The piece is focused on the French debate these days. On Libération, considered by Darlympe “now a journal of the domesticated left”, Gaël Giraud, a professor “at one of France’s elite colleges”, wrote:
“If there are French dying of coronavirus, it is because three decades of budgetary austerity have reduced the capacity of our public hospital service.” Most of the article is an attack on the bête noire of practically all French intellectuals, the so-called neoliberalism, that is to say the economic policies that have been followed (with variations) by all western countries in the last few decades
Now, neoliberalism – in France! In normal times, this stuff would look too comical to be taken seriously. As Darlymple points out it is amazing that a “highly-educated and almost certainly very decent man could write such an article as the above without reference to the fact that public expenditure in France already represents 55 per cent or more of GDP”.
But these are not normal times. Even more than with the inevitable exhortations for the state to “do more”, I am alarmed at the docility with which people accept being deprived of a large chunk of their liberties. I do not want to imply that these are not exceptional times and ought to be governed with exceptional measures. But alas, these measures are often implemented without the humanity and common sense that would be needed.

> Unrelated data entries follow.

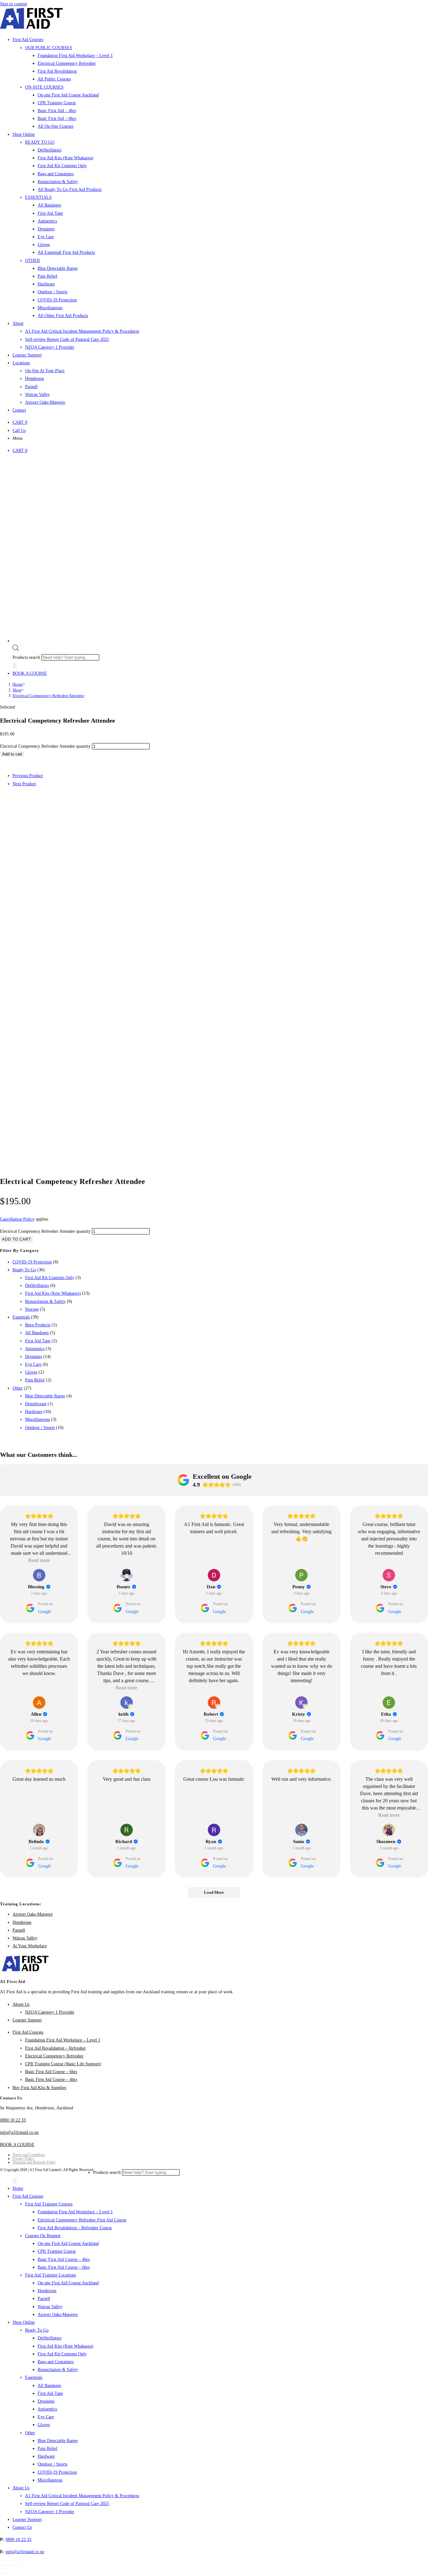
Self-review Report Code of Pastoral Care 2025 (67, 2503)
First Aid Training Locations (50, 2275)
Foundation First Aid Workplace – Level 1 (62, 2040)
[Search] (15, 665)
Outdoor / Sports (40, 1427)
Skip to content (13, 4)
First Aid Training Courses (48, 2204)
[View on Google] (39, 1575)
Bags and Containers (56, 2361)
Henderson (22, 1922)
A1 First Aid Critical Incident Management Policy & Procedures (82, 2495)
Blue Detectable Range (45, 1396)
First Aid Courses (28, 2032)
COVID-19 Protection (32, 1262)
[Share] (13, 2565)
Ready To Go (24, 1270)
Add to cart (12, 754)
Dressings (33, 1356)
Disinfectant (35, 1403)
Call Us (19, 430)
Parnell (19, 1930)
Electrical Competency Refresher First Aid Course (82, 2220)
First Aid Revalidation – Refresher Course (75, 2227)
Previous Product (28, 775)
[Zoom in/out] (2, 2565)
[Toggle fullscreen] (8, 2565)
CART (20, 422)
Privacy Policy (23, 2158)
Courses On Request (42, 2235)
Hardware (33, 1411)
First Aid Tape (37, 1341)
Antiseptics (34, 1348)
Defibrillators (37, 1285)
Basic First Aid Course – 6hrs (51, 2071)
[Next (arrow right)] (8, 2573)
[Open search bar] (16, 649)
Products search (27, 657)
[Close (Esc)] (19, 2565)
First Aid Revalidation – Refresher (55, 2048)
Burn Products (37, 1325)
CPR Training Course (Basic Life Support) (63, 2063)
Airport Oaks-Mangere (33, 1914)
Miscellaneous (37, 1419)
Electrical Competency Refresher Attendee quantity (45, 746)
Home (18, 2188)
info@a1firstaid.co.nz (19, 2132)
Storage (32, 1309)
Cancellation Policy (17, 1219)
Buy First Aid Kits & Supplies (39, 2087)
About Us (21, 2004)
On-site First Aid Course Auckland (68, 2243)
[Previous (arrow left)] (2, 2573)
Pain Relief (35, 1380)
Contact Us (22, 2527)
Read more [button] (39, 1560)
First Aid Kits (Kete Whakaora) (53, 1293)
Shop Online (24, 2322)
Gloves (31, 1372)
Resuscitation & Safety (45, 1301)
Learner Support (27, 2020)
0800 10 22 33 (13, 2120)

Let me take some examples from Italy.
Our total lockdown implies, among other things, the following:
1. Italians cannot leave their municipality, unless they live in very small ones and thus they need to go shop for groceries in a neighboring one.
2. If you need to walk your dog, you need to stay within 200 metres from your own domicile.

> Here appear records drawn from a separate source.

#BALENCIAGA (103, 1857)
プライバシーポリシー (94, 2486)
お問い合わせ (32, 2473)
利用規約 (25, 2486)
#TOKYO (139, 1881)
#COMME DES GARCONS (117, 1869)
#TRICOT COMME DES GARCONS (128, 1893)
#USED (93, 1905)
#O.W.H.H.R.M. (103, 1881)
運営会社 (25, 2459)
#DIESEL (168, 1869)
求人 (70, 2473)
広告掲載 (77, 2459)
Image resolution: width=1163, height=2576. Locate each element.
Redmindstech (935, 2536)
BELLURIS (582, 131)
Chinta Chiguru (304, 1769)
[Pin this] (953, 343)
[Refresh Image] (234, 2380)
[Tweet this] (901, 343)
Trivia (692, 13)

3. The same applies with running and doing some physical activity, even if you are doing that in isolation.
4. Of course you need to shut your shop and/or economic activity down, unless you can do it in smart-working or you can prove that somehow fits within the supply chain of “essential activities”.
5. You cannot go to church. Priests may say mess, but in streaming.
6. The government has passed a law to make takeovers basically impossible, upon the assumption that low stock prices would call for “predators”. Even acquiring a 10% stake in a listed business (in a bunch of strategic sectors (that include financial, credit and insurance companies; infrastructures and critical technologies—such as energy, transportation, water, healthcare—food, safety, access to sensitive information including personal data, artificial intelligence, robotics, semiconductors, cybersecurity, as well as nano- and bio-technologies) will be possible only upon government permission, even if the buyer is a European one.
Concerning (6), you can see that this is basically a power grab, unrelated to the epidemiological situation of the country.
Concerning (5), it ought to be reported that when a priest organized a one-man procession, he was fined, although he was the only participant in the procession, wielding a large crucifix, but—woe to him!—no shopping bag so he could not claim to be only out of his home to go to the grocery store (which is permitted). An Italian of Muslim faith took his car to go to the closest shop selling him halal meat, but that was not within the municipality where he lives, so he was fined, too. Now, nobody (beginning with Church authorities) want to make churches vehicles of contagion filling them on Easter. But why humiliate in this way somebody who, because of his faith, needs to shop in a particular store? Why humiliate a priest who is only trying to bring comfort to the faithful?
Concerning (3), there is absolutely no medical reason to tell people not to exercise alone. I’m no doctor, but I’ve been told my entire life to spend time in the sun, so that my body could produce Vitamin D. There are clearly downsides, from a medical standpoint, for closing people in their flats, but they are breezily ignored. I understand right at the beginning the authorities wanted to scare people. Now they are scared enough. Shouldn’t policies be adjusted, if for nothing else, to avoid a number of predictable outcomes of home isolation (ranging from depression to obesity)?
In Milan, we now can get out of our flats (to go to the grocery shop) but we need to wear a mask. That is sensible, but do you think that this is matched by releasing us from other obligations? Should not you ask more responsibility out of people, and reward it with more liberty? Evidently no.
“It is seldom, that liberty of any kind is lost all at once”. Or maybe not.